Assuming there is nothing connected to the Vout terminals, then yes, the current is the same in both resistors. Also, BTW, electrons do not "slow down".
Intuitively, think of it this way. The mobile electrons have to go somewhere. At two different points on a highway with no exits in-between, all of the cars going past point A have to go past point B. In a simple series circuit with ((any)) number of components of any type (resistors, capacitors, inductors, diodes, whatever), 100% of the current goes through 100% of the components 100% of the time. The nature of the components has a direct effect on what that current is, but all of the energy is "trapped' in the loop.
For a string of resistors, the current is determined by the total resistance of the string. Inside the string, the voltage across each individual resistor is directly proportional to its resistance, per Ohm's Law. As an exercise, draw up a string of four resistors in series with the values of 1, 2, 3, and 4 ohms, connected to a 10 V battery.

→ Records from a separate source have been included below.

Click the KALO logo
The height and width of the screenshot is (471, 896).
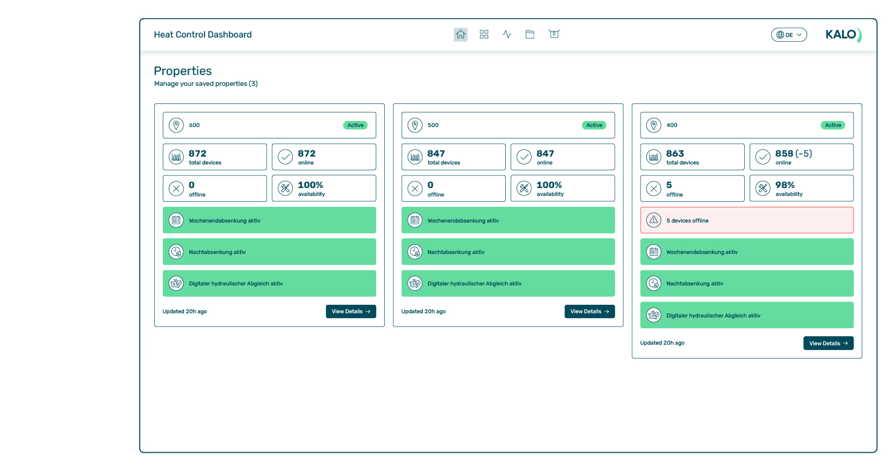coord(843,35)
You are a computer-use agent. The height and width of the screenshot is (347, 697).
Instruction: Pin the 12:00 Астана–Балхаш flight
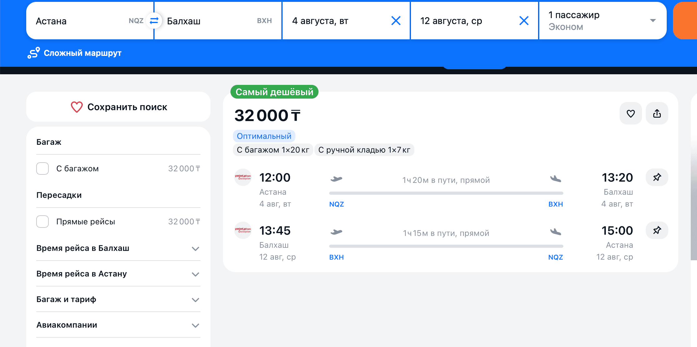[657, 177]
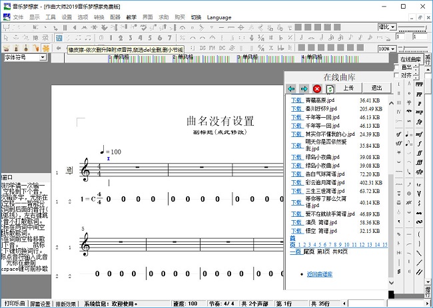This screenshot has height=308, width=433.
Task: Switch to the 屏幕设置 tab at bottom
Action: pyautogui.click(x=39, y=304)
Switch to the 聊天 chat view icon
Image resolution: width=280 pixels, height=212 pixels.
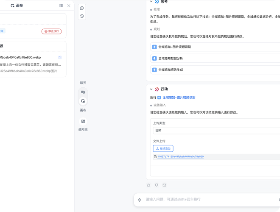click(83, 92)
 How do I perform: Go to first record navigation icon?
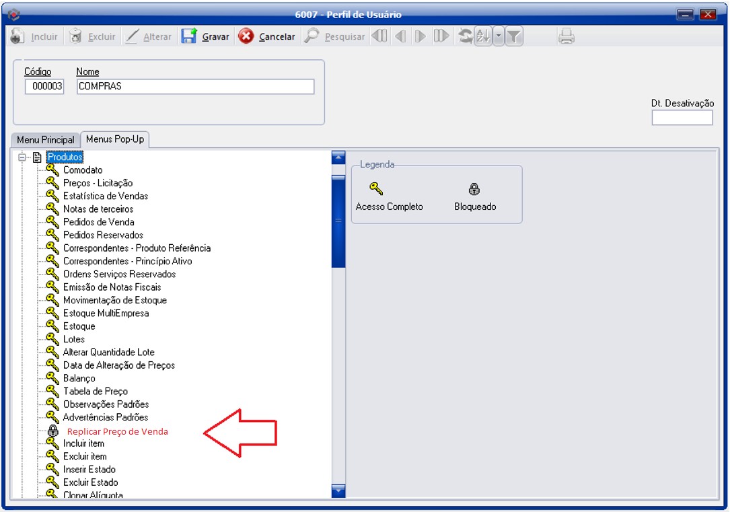coord(380,36)
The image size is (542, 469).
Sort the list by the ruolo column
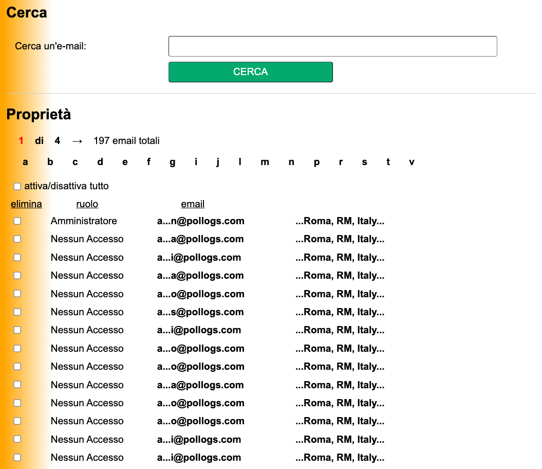tap(87, 204)
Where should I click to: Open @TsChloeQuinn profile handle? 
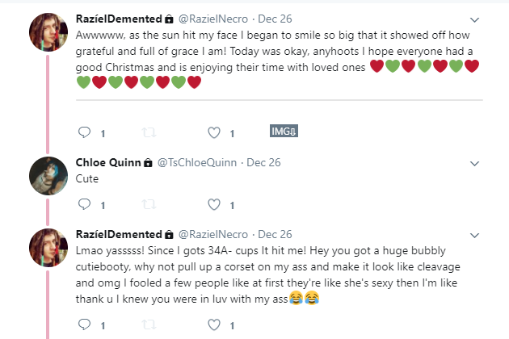(197, 162)
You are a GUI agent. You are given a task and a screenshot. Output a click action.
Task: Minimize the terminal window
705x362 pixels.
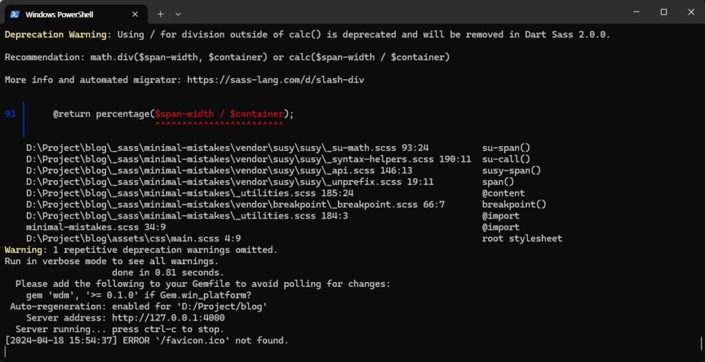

First, calculate the current through the string, then use that current to calculate the voltages across each resistor, then add up those individual voltages and compare that number to the battery voltage.
A similar thing is true with parallel circuits. With 2 or more resistors in parallel, 100% of the voltage appears across 100% of the components 100% of the time. This time, again using Ohm's Law, the current through each resistor is inversely proportional to the value of the resistor.